- LDA: limiting dilution assay
- coop: (cellular) cooperation

The LDA is the gold standard for quantification of the clonogenic capacity of non-adherent cells. The most common method for calculating this capacity from an LDA experiment assumes implicitly independence of all cells. Interestingly, this assumption does not hold for many cell lines (i.e. cooperatively growing cells).

Cellular cooperation induces a non-linearity to the dose-response-curve (the (log) fraction of non-responding wells over the number of cells seeded) and thereby biases the estimate of the gold standard analysis method, which assumes linearity. In other words: when surrounded by many other cells, the combined clonogenic activity of 100 cells is higher than the activity of 100 separated single cells. In terms of single cell activity, 100 cells act as if they were more.

Thus, the gold standard analysis method is syntactically applicable but its result is biased (i.e. meaningless) for cooperatively growing cells.

Therefore, this package equips you with the tools you need to robustly quantify the clonogenic capacity of cell lines as well as to quantify the clonogenic survival of those cell lines after treatment.

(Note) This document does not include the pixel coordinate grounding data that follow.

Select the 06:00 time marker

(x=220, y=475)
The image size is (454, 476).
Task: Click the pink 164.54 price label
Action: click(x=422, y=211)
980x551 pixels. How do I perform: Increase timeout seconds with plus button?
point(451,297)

As known from tools for quantification of the clonogenic capacity from LDA data, the input is a data frame (table, matrix) with entries for

- cells: the number of cells seeded in a well
- wells: the number of replicate wells
- response: the number of wells with positive response (growth)
- (optional) group: treatment group - e.g. irradiation dose

All commands to get tables with numbers or plots of the activity are explained below.

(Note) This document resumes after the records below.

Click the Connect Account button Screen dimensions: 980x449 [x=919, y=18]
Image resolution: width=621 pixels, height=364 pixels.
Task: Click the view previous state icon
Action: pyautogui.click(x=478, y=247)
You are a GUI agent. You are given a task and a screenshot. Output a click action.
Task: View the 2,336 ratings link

Let’s assume, you have conducted an experiment with a set of experimental conditions and biological replicates.

Your data will look something like this

```
#install.packages("LDAcoop")
library(LDAcoop)
data(LDAdata)
head(LDAdata)
#> name replicate Group S-value # Tested # Clonal growth
#> 1 MDA.MB321 1 0 32 12 12
#> 2 MDA.MB321 1 0 16 12 12
#> 3 MDA.MB321 1 0 8 12 12
#> 4 MDA.MB321 1 0 4 12 12
#> 5 MDA.MB321 1 0 2 12 10
#> 6 MDA.MB321 1 0 1 12 7
```

A table of clonogenic activities, cooperativity coefficients and survival fractions can be generated from such a data table as follows:

```
BT20 <- subset.data.frame(x = LDAdata,
subset = name == "BT.20")
BT20 <- BT20[,c("S-value","# Tested","# Clonal growth","Group","replicate")]
round(LDA_table(x = BT20),digits = 3)
#> reference class is 0
#> treatment act act.CI.lb act.CI.ub b b.pvalue SF SF.CI.lb SF.CI.ub
#> 1 0 29.613 24.943 35.339 1.135 0.176 NA NA NA
#> 2 1 33.420 28.330 39.632 1.220 0.043 0.886 0.696 1.129
#> 3 2 40.632 34.391 48.223 1.206 0.062 0.729 0.572 0.929
#> 4 4 72.997 62.611 85.477 1.434 0.003 0.406 0.321 0.513
#> 5 6 180.201 152.880 213.427 1.234 0.038 0.164 0.129 0.209
#> 6 8 423.447 375.448 482.003 2.266 0.000 0.070 0.057 0.086
```

In this table, we find

`treatment`

: the experimental ‘Group’`act`

: the calculated activity for the treatment`act.CI.lb`

and`act.CI.ub`

: its uncertainty (lower and upper bound of the 95%-confidence interval)`b`

: the cooperativity coefficient (1: no cooperativity)`b.pvalue`

: the p-value for test hypothesis of b=1`SF`

: the calculated survival fraction (SF)`SF.CI.lb`

and`SF.CI.ub`

: SF-uncertainty (lb: lower bound, ub: upper bound)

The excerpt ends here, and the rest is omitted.